- [Work required]: Can you reproduce, word for word, the part of the article on Holocaust survivors in aged care that begins at "Standing in her" and stops after "earth beneath her."?

- [Extract]:
With the highest number of Holocaust survivors per capita outside of Israel living in Australia and a significant refugee population, aged care providers need to be attuned to the distinct care needs of survivors of torture and trauma.
Standing in her backyard in thongs on a cold winter’s morning, some 65 years after the end of the Second World War, Marissa*, now in her 80s, recalls vividly a particular day during the war when she stood barefoot in roll call in a Nazi concentration camp. The cool Melbourne air on her feet takes her back to that painful time, to the voices of the soldiers and to the tactile memories of the muddy earth beneath her.
For Holocaust survivors, everyday situations, objects or sensory stimuli can be potent reminders of their past trauma.
Declining physical and cognitive health can also erode past emotional and psychological defences, making late life a particularly vulnerable time for survivors of genocide and extreme trauma.
At Montefiore Home in Sydney, approximately 30 per cent of its residents are Jewish Holocaust survivors. Janine Grossman, the organisation’s director of professional services, says the move into residential aged care can be especially difficult for a survivor because of its potential to evoke earlier losses and feelings of displacement.
“Entering into an aged care facility does have the capacity to ‘retraumatise’ survivors by triggering memories of the traumatic losses they endured during the war such as a loss of possessions, independence, identity and forced removal away from family and friends,” she says.
“When survivors enter the home, there is the potential for them to be a lot more anxious or depressed around their admission, so we find their settling in time is a bit longer, they need a lot of support around it, and we have to give a lot of emotional support not only to the resident coming in, but also to the family because they have high levels of guilt around putting a survivor into a home.”
‘Triggers’ for traumatic memories
In addition to the challenges that can be experienced around admission, Grossman says Holocaust survivors can also have a heightened sensitivity to aspects of their care and physical environment.
Hoarding of food, anxiety in response to loud noises and a fear of showering related to the history of Jews being herded into the gas chambers by Nazi soldiers telling them they were going for a shower are common in the Holocaust survivor population.

Source records:
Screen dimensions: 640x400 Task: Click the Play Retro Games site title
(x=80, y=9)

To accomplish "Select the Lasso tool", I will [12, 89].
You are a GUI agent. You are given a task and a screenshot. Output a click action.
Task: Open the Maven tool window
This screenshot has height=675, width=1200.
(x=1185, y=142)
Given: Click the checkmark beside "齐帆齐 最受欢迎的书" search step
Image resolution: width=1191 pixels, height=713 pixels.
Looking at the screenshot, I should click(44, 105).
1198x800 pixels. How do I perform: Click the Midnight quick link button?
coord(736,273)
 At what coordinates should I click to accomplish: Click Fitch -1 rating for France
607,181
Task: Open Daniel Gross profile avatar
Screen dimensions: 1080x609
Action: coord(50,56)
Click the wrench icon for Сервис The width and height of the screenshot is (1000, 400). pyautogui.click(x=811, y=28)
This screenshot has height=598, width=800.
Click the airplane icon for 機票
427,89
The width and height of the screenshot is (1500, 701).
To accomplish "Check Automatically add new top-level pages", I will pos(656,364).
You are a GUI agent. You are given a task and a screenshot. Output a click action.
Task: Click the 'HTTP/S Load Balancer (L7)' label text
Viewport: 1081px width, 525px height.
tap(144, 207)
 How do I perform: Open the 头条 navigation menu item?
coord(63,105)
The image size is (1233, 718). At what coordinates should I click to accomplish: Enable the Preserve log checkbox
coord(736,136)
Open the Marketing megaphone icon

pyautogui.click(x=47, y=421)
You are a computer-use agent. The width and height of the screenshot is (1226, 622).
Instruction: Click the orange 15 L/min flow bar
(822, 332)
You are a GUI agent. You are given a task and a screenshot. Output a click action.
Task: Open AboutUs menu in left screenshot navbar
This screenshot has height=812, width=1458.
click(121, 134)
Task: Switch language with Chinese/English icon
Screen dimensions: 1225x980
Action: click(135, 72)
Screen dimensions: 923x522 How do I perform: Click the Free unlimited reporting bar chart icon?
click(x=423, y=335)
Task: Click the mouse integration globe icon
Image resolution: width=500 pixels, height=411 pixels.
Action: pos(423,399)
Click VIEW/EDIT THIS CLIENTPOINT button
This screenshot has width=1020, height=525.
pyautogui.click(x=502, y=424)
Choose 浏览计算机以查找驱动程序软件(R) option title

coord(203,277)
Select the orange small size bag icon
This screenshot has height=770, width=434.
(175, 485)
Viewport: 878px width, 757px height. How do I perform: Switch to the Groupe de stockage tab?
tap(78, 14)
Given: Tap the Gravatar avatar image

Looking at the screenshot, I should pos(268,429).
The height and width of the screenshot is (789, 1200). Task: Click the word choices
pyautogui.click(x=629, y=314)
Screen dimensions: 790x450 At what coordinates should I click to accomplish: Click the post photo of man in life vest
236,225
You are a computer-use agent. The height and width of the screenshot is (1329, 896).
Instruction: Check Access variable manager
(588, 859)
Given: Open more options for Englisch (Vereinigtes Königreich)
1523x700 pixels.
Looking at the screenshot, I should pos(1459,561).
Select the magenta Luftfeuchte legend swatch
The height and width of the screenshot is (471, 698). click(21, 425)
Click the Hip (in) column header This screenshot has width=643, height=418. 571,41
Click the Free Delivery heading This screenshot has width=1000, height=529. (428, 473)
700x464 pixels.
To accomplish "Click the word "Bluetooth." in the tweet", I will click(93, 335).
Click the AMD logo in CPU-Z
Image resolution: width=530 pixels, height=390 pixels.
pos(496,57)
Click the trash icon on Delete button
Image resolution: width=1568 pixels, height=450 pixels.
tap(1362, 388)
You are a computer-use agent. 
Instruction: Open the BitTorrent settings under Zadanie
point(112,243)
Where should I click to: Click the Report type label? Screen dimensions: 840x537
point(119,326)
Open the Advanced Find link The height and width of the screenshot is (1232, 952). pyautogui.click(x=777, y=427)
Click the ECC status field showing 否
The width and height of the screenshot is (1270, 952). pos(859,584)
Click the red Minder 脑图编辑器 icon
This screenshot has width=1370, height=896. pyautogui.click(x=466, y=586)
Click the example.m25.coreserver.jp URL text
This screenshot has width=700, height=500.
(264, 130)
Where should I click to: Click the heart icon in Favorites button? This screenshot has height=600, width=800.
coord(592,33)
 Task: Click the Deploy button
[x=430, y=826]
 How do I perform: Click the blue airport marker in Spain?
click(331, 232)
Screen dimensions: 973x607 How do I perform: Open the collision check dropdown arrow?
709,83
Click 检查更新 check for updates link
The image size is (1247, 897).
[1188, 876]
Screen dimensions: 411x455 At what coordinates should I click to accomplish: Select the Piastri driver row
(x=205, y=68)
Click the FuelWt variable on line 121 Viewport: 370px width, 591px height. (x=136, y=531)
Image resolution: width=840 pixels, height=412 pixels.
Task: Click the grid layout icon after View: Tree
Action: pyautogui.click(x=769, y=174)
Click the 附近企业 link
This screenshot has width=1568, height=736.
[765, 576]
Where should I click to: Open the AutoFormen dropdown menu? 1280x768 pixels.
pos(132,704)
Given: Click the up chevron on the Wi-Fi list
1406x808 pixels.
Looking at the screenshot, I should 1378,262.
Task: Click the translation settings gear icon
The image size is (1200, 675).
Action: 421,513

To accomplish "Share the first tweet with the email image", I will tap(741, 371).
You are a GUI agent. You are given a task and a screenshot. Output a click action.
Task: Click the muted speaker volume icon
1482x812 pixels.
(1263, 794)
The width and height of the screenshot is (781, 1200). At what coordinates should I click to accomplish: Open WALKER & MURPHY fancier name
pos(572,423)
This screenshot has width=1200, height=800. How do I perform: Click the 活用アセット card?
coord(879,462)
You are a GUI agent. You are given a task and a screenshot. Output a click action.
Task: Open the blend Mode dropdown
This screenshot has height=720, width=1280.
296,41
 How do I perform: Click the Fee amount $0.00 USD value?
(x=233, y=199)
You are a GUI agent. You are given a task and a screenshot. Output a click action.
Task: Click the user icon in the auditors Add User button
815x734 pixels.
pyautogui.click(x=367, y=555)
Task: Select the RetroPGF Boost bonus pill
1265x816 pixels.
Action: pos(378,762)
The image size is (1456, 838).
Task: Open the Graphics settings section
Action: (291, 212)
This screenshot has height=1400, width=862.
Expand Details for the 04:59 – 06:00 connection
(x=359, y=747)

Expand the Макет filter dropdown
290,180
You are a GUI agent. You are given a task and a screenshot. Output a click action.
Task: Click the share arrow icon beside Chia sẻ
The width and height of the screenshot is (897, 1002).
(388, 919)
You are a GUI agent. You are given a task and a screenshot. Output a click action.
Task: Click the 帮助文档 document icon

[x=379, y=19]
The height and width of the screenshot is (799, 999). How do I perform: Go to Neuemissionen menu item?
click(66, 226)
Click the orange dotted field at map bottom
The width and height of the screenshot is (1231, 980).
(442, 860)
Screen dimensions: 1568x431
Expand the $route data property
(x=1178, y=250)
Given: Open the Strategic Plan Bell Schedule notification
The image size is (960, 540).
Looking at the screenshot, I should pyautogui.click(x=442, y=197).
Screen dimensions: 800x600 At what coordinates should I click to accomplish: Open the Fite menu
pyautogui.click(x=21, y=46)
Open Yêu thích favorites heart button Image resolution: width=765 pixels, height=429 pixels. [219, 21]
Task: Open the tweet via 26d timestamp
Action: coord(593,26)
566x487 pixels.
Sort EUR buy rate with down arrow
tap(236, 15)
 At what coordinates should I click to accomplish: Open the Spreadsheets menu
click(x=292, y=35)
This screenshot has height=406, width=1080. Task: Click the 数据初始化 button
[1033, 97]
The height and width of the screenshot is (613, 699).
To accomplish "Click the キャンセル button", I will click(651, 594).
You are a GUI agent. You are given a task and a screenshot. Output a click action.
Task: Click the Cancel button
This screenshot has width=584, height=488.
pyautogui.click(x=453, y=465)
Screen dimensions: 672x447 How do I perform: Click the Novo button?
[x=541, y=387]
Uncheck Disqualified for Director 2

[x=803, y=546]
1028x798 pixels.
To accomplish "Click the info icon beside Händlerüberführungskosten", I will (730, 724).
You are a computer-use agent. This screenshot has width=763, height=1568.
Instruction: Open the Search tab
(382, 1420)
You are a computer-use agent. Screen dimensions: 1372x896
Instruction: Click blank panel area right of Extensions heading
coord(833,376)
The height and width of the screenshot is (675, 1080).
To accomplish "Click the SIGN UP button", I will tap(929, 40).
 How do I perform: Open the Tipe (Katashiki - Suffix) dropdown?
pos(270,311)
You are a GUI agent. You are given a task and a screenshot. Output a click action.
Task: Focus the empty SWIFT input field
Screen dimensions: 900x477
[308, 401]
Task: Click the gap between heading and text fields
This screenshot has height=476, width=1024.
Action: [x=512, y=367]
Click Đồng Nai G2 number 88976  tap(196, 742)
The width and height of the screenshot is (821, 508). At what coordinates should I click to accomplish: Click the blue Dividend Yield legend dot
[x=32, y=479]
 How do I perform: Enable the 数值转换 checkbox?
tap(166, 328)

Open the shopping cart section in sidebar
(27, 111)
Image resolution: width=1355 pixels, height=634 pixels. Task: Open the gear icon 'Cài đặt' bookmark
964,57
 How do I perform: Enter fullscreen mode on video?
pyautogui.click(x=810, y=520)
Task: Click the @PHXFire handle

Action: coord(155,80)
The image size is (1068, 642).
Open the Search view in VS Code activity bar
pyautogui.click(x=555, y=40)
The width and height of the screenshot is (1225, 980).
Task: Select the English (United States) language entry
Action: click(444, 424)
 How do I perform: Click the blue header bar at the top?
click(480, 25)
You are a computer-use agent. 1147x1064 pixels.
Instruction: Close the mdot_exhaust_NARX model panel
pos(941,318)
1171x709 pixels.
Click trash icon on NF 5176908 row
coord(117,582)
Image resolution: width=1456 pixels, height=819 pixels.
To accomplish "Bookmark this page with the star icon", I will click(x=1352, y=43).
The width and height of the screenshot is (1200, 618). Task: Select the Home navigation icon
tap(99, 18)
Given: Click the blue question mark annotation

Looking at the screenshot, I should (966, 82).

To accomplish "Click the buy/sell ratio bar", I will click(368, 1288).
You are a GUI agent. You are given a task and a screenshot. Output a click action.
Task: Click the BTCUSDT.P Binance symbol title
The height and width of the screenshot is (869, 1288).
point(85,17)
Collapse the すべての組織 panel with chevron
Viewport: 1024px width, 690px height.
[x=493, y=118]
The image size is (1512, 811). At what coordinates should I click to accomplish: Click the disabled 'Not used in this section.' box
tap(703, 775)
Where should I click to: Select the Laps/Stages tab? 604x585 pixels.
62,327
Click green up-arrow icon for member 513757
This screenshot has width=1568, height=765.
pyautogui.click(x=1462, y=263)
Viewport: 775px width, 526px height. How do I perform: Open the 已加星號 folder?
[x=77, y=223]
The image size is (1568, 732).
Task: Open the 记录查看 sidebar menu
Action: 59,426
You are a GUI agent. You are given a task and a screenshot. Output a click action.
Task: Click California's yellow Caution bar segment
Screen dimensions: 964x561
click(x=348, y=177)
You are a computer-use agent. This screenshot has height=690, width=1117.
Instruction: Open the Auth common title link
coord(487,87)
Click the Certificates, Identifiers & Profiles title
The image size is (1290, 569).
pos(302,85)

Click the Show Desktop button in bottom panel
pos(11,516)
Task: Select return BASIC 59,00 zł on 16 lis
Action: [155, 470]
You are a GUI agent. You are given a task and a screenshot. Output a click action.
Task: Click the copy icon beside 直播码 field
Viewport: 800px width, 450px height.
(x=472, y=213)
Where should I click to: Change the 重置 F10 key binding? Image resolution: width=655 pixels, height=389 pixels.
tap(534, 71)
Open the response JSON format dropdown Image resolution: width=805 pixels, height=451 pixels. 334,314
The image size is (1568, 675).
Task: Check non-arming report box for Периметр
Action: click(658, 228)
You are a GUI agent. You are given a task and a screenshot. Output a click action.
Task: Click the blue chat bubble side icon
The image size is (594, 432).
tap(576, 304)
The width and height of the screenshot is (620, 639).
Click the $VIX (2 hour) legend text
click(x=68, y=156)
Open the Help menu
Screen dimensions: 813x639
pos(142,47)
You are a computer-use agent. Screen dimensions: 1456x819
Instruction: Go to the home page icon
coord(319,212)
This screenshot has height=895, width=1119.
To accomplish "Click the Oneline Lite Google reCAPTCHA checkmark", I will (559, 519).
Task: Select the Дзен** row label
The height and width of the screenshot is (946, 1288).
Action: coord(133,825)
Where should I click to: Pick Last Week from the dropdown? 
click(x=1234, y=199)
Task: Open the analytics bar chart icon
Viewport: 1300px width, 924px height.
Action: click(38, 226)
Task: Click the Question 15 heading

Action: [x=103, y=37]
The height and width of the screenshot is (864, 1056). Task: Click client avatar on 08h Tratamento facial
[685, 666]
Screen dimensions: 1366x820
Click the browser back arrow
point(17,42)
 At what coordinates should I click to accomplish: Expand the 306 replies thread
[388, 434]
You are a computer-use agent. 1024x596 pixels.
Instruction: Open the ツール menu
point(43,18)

- [Task answer]:
Standing in her backyard in thongs on a cold winter’s morning, some 65 years after the end of the Second World War, Marissa*, now in her 80s, recalls vividly a particular day during the war when she stood barefoot in roll call in a Nazi concentration camp. The cool Melbourne air on her feet takes her back to that painful time, to the voices of the soldiers and to the tactile memories of the muddy earth beneath her.